Egypt’s Suez Canal – where one of the world’s largest cargo ships stranded – has a history stretching back 150 years.
The Suez Canal in Egypt – connecting the Mediterranean Sea to the Red Sea of the Indian Ocean – is now the traffic route for 10% of international maritime trade, capable of accommodating the largest cargo ships in the world. To access it today, this important waterway has undergone certain stages of renovation and expansion.
Period at the start
When it was first put into service in 1869, the trans-sea of the Suez Canal was 164 km long and 8 m deep.
According to the Suez Canal Authority, the canal could accommodate ships up to around 4,500 tonnes at a depth of 6.7 meters – characteristic of most ships in the world at that time.
In 1887, the Suez Canal was modernized to allow night navigation, doubling its capacity.
Developed in the 1950s
It was not until the 1950s that the Suez Waterway was considerably widened in depth and length, at the request of shipping companies.
By the time the Suez Canal was nationalized by Egyptian President Gamal Abdel Nasser in 1956, it was 175 km long and 14 m deep – capable of crossing tankers weighing 27,000 tonnes at a depth of 10 , 7 m.
The 21st century
A major expansion in 2015 increased the length of the waterway to 193.3 km and the depth to 24 m.
This means that the canal can accommodate super tankers of around 217,000 tonnes – one of the largest in the world – down to 20.1m underwater.
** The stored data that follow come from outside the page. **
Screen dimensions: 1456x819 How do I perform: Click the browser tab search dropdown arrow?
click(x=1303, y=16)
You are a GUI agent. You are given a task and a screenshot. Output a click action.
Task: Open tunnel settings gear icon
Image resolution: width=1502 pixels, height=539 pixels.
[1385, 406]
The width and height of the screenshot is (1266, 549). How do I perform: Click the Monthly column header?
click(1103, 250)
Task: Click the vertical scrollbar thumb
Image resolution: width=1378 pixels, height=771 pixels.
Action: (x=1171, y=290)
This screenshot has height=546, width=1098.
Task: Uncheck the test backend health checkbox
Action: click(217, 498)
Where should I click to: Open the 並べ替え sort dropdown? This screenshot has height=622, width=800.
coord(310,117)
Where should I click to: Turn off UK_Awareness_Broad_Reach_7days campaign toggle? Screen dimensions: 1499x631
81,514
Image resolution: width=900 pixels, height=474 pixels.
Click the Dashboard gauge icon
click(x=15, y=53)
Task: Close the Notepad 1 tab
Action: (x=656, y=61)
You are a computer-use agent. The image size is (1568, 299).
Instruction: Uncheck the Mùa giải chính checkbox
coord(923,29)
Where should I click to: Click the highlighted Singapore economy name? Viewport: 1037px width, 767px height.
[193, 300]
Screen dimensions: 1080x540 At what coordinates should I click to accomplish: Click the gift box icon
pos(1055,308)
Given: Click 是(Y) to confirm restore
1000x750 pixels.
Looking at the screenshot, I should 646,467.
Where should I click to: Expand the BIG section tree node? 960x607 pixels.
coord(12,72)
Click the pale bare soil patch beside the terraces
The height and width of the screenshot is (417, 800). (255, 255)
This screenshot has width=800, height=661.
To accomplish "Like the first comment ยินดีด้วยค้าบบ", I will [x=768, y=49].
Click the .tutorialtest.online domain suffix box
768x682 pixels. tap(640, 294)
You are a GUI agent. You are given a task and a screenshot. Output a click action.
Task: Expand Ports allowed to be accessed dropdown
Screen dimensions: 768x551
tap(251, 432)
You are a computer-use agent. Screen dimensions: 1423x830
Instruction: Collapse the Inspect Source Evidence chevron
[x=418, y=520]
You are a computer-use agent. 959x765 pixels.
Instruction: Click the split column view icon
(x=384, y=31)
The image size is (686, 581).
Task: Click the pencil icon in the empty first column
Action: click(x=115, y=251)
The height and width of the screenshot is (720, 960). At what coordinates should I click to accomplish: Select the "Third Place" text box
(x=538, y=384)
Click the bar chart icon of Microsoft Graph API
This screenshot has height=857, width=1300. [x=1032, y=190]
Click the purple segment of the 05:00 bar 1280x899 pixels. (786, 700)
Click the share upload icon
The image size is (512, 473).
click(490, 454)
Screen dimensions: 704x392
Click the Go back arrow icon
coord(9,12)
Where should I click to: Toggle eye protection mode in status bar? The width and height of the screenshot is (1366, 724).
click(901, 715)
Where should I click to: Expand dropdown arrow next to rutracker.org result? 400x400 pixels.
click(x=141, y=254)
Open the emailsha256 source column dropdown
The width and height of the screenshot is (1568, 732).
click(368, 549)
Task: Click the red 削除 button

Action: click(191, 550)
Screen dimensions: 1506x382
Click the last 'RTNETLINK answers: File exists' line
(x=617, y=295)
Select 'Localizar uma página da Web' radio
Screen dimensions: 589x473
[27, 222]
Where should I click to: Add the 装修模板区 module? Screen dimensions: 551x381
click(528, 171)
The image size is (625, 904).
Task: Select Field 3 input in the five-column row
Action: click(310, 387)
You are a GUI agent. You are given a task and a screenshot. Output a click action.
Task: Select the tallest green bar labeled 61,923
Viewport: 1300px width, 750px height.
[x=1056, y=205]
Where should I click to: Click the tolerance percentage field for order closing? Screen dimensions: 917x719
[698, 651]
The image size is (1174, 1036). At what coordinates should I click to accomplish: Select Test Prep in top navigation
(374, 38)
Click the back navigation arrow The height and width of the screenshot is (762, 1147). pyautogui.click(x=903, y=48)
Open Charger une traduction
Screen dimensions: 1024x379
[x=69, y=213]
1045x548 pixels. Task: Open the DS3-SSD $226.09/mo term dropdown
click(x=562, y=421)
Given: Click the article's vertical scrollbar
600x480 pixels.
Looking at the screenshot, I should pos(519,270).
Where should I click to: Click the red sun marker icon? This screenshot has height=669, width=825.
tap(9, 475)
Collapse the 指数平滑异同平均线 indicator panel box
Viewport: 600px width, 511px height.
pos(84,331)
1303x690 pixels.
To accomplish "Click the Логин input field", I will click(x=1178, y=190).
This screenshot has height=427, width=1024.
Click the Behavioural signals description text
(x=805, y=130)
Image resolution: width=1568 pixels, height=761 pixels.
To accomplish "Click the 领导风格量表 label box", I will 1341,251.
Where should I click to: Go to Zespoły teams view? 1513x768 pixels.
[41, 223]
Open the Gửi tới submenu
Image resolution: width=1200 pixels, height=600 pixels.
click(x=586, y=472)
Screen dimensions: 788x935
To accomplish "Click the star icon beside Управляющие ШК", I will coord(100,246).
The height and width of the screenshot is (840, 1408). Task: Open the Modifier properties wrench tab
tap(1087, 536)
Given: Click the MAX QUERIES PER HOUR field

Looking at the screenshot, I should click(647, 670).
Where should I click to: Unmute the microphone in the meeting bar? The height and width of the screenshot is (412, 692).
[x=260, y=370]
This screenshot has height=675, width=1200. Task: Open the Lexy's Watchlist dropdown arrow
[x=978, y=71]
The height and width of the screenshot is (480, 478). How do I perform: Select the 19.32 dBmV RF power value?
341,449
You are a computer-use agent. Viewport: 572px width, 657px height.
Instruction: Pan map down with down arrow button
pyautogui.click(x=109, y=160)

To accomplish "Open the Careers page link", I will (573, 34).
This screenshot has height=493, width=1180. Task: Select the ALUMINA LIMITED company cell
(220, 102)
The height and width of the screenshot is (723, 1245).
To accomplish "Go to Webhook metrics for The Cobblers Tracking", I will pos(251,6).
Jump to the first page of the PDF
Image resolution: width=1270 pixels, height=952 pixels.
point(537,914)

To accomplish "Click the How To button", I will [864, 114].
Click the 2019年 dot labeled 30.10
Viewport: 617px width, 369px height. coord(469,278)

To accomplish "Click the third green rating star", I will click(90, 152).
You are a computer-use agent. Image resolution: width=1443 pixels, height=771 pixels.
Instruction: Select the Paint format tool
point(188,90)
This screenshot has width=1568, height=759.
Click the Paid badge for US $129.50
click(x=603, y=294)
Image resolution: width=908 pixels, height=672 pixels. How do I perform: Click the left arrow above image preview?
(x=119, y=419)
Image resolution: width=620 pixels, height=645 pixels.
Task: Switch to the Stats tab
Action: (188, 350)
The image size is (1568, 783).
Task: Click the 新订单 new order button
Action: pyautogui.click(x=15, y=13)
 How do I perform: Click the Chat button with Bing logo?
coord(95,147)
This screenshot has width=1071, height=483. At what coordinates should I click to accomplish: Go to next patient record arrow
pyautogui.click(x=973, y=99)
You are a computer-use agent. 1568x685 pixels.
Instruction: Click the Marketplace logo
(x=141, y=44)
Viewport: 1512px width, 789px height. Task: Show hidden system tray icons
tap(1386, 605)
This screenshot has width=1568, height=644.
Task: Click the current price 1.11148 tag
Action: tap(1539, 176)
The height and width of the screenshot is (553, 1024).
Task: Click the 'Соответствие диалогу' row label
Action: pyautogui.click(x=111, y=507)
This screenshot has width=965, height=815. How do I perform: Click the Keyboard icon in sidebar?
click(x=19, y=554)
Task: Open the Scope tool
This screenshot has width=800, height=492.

In 2019, the volume of ships crossing the Suez Canal per day was around 50, compared to just three ships per day in 1869.
According to official information, this traffic is expected to almost double by 2023 thanks to two-way traffic, reducing waiting times.
The fastest way
Most of the oil transported by sea passes through the Suez Canal – the fastest route across the Atlantic to the Indian Ocean – although this requires very high travel costs.
For the imagination, the trip between Gulf ports and London via the Suez Canal was nearly halved compared to a similar cruise to the southern tip of Africa.
The goods going from the Gulf to Western Europe are mainly petroleum. On the other hand, most of them are finished products and grains from Europe and North America to the Far East and Asia.